According to Mr. Poveda, the Mathematics teacher at CMHS, "[The tutorial problem] hasn't been explored thoroughly enough to determine an appropriate, effective system that works for everybody." Mr. Poveda also said that the system that had been put into place that year wasn't working, due to teachers and students not doing what they were supposed to be doing during that period.
It was also difficult to determine whether or not students were granted free time, or merely ditching their assigned tutorial class.The free time issue was more of an "administrative nightmare, " said English teacher Mrs. Hays. "Because students were ditching and there were a lot of liabilities that then opened up." If a student walks off campus, for example, and something happens to them, the school is still liable. The issue of not knowing where every student was at this time was also a factor, especially if parents came to the school looking for their kid.
"The vagueness of it allowed for a lot of people to misuse the system," Mrs. Hays also said.
Put into place by a committee of teachers, tutorial was originally meant to give students a chance to enrich their school day by attending meetings, doing their homework, or making up tests. The committee responsible for tutorial put together a plan and proposed the idea to the teachers. After a couple of years of planning, tutorial was voted into place by a two-thirds vote of teachers. In its first year, tutorial was planned to be a time where students and their second-period teachers to "do enrichment and intervention during the school day," said Mrs. Hays. "The idea was that we were going to be mentors to our second period. We were going to help out those kids in all of their classes. But what ended up happening is there were other students in other classes that weren't doing so well in ours [classes] that we wanted to just steal them all if we could, within the schedule, however it would work."
According to assistant-middleschool principal Mr. Schmidt, passes started being given out and students began to wander the halls that first year. To effectively solve the issues of students struggling in certain classes, students with D's and F's were required to attend classes during tutorial to bring up their grades last year.
Students met the new tutorial schedule with mixed feelings. One student said that she didn't "like how some teachers taught during that time," while another felt that "it was okay, it just seems weird because it always changes; it feels temporary."
"I think it's effective for academic purposes, but I liked tutorial last year because it gave more freedom to those who did their work and had A's. Thirteen minutes for nutrition is not enough, in my opinion, but we still get extra time for homework. So overall, it's effective. For me, at least," said Justin Hoscoe, a Junior at CMHS.

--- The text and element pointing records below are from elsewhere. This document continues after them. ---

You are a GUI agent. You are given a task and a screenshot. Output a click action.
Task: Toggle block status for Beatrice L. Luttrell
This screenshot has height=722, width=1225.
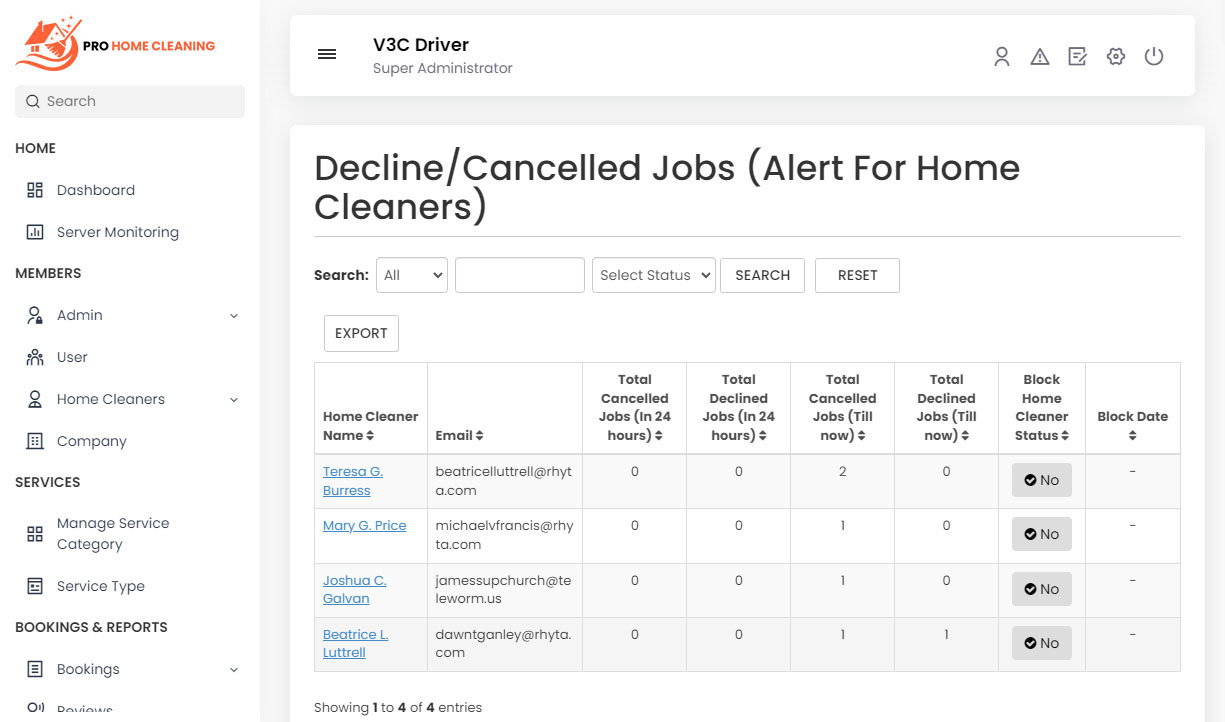[x=1041, y=643]
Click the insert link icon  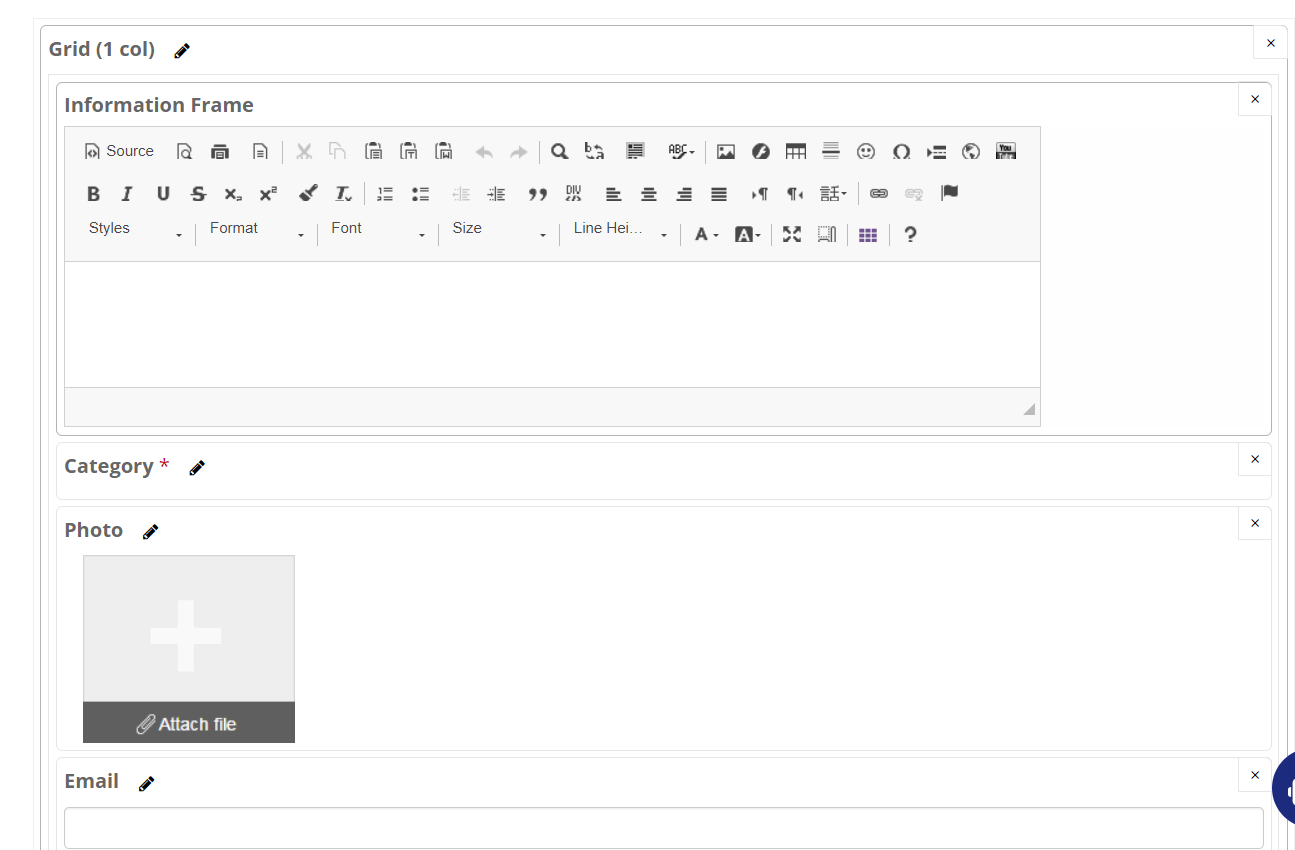879,194
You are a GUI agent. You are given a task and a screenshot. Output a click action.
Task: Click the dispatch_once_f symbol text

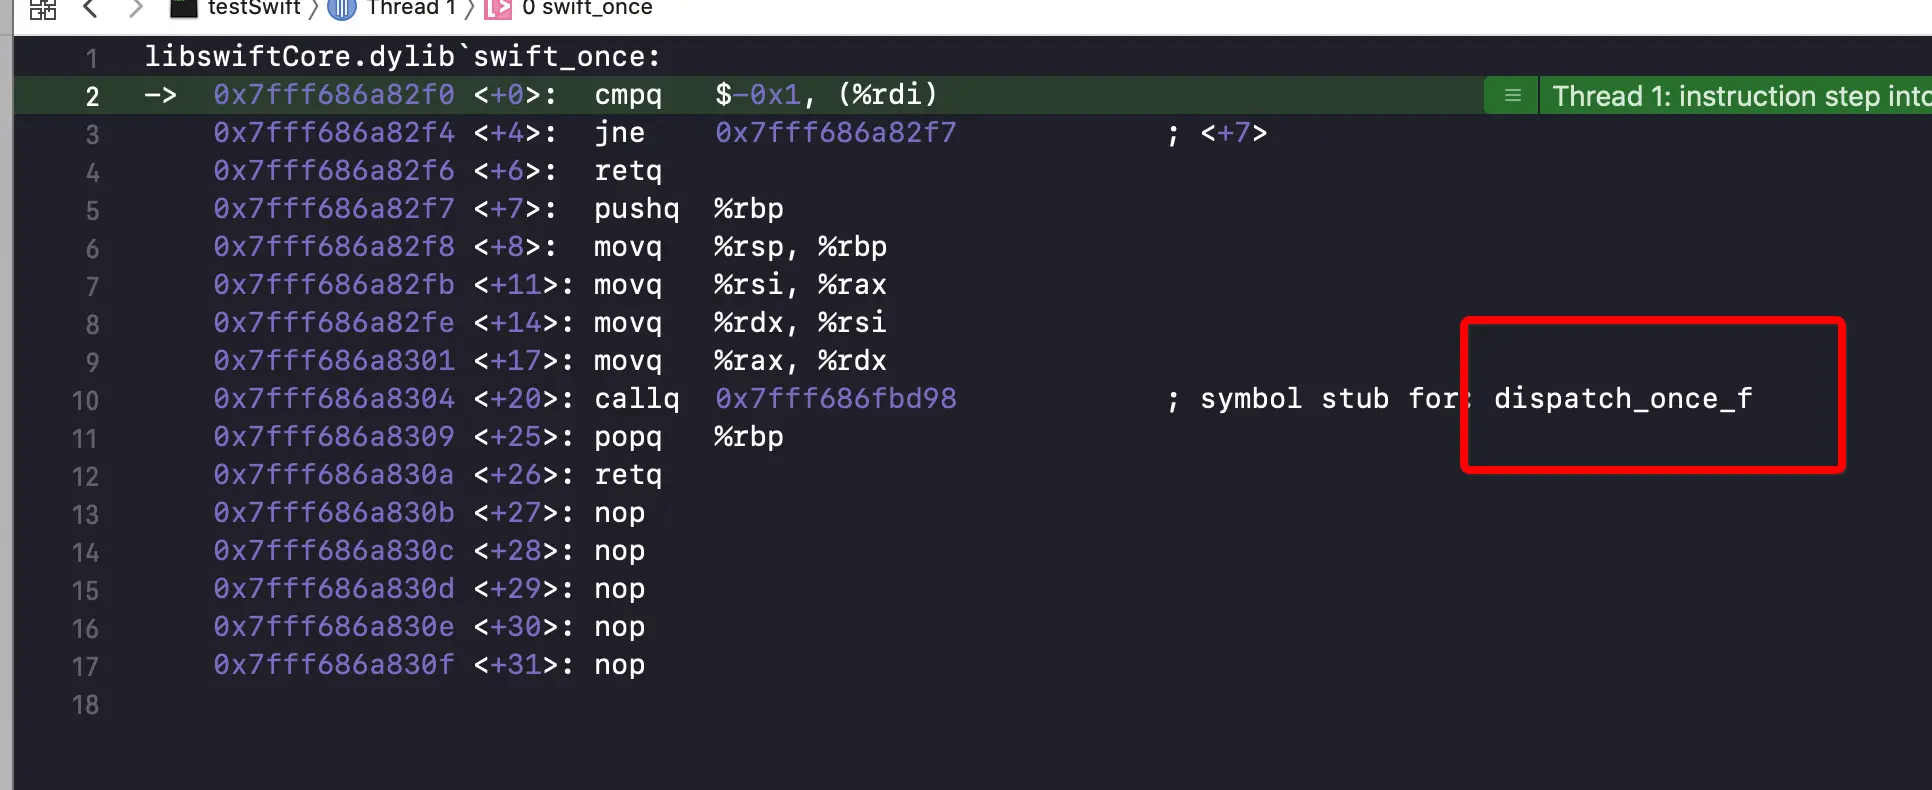(x=1623, y=399)
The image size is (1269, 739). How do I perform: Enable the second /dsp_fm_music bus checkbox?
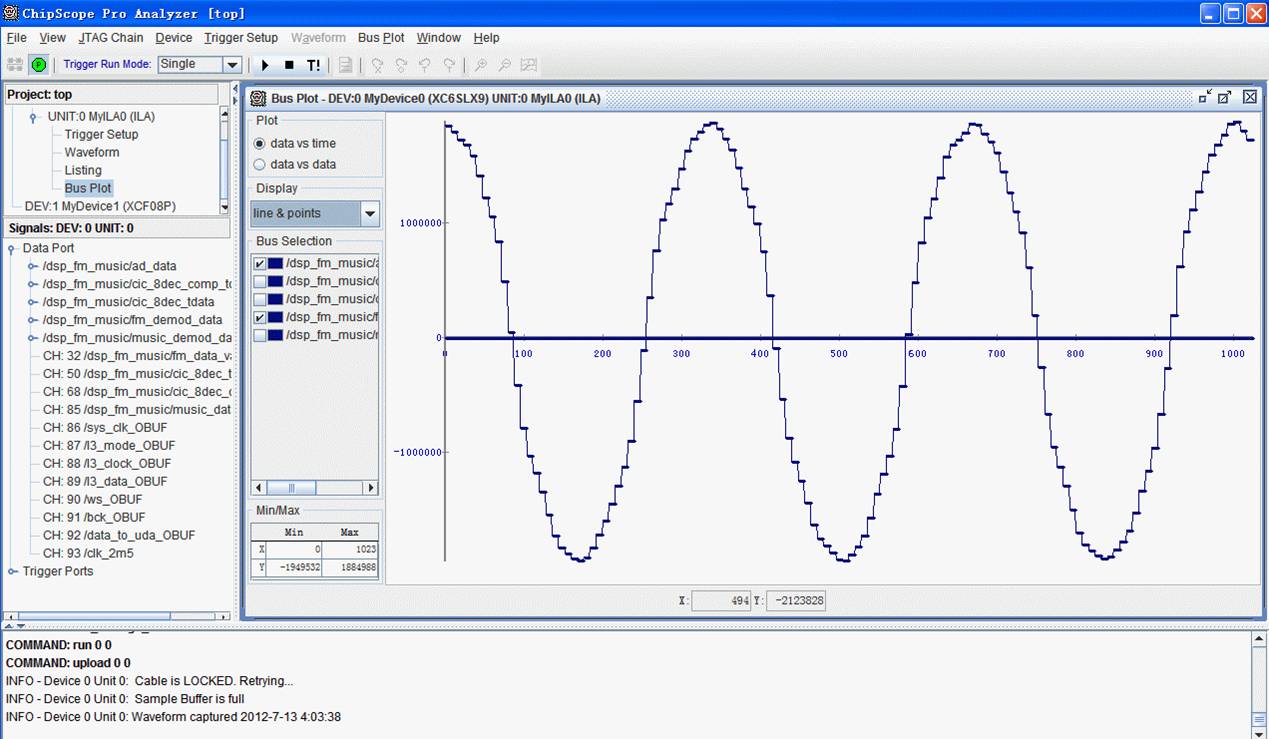pyautogui.click(x=260, y=281)
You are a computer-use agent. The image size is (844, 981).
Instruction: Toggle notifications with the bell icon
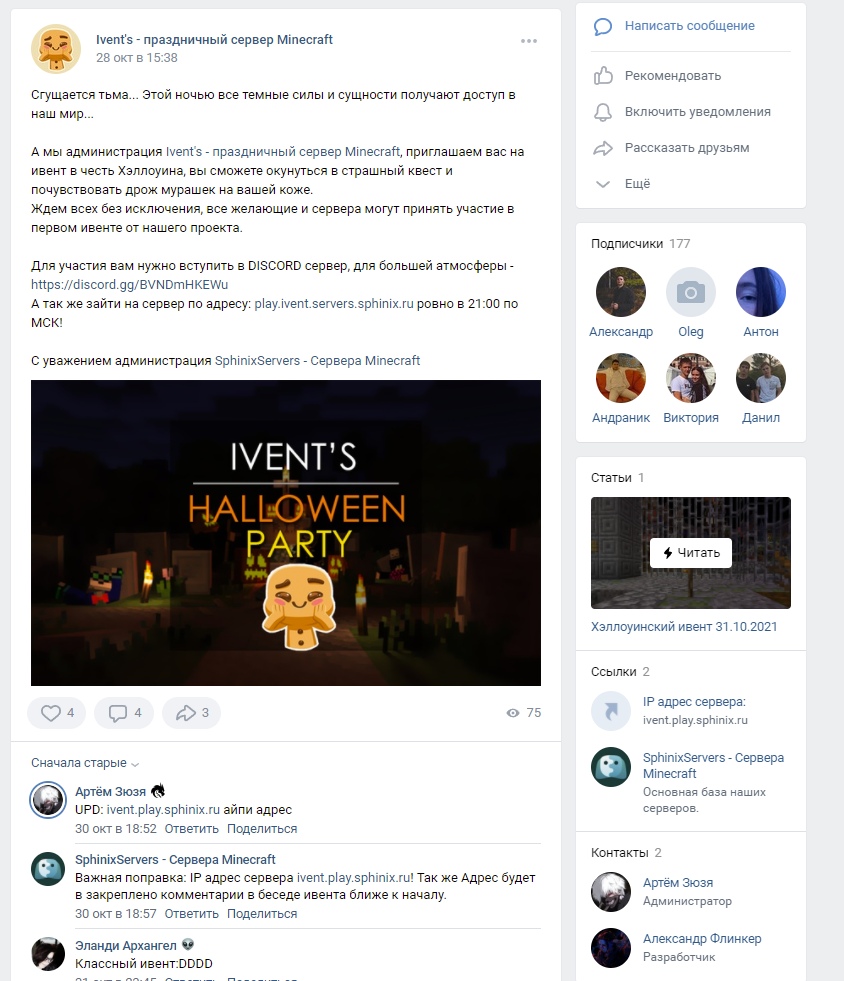point(603,112)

"I think it's helpful to have some time to do work, but it just needs a final schedule on how it's going to work out, " said Valarie Keller.
While students remain unsure, teachers are optimistic. "I think [that new tutorial will be beneficial for the students] because each teacher will be able to see their own kids, at least every few weeks. And that way if have some [make up work], I'm guaranteed that kid in my class at least once every few weeks," said Mrs. Hays.
"I think we are going to see a decrease in D's and F's because the students are working," says Mr. Schmidt.
"The problem with the second year of tutorial," according to Mr. Schmidt, was that it was not fulfilling its initial goal. "Ds and Fs were not going down," Mr. Schmidt said. It was also a supervision "challenge." Having students wander was a hazard, and having them all in one place "ensures safety," he said.
Mr. Schmidt also commented that tutorial will be reevaluated during the semester, and they welcome evaluation by the students. Another change in the schedule is unknown at the moment.